*Task description:* Pick out every line below that contains the string "width", and copy each one. Case counts.

*Extracted data:*
++++++++++
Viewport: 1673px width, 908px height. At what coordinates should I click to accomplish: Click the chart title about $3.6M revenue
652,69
++++++++++
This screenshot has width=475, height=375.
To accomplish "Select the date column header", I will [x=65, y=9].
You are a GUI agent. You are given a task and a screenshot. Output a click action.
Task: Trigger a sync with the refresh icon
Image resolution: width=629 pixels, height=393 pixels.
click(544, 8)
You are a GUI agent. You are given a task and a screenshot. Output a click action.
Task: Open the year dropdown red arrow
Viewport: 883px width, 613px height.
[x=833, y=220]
++++++++++
*Solved problem:*
Viewport: 1673px width, 908px height. At what coordinates should I click to accomplish: Click the chart title about $3.6M revenue
This screenshot has width=475, height=375.
Image resolution: width=629 pixels, height=393 pixels.
Viewport: 883px width, 613px height.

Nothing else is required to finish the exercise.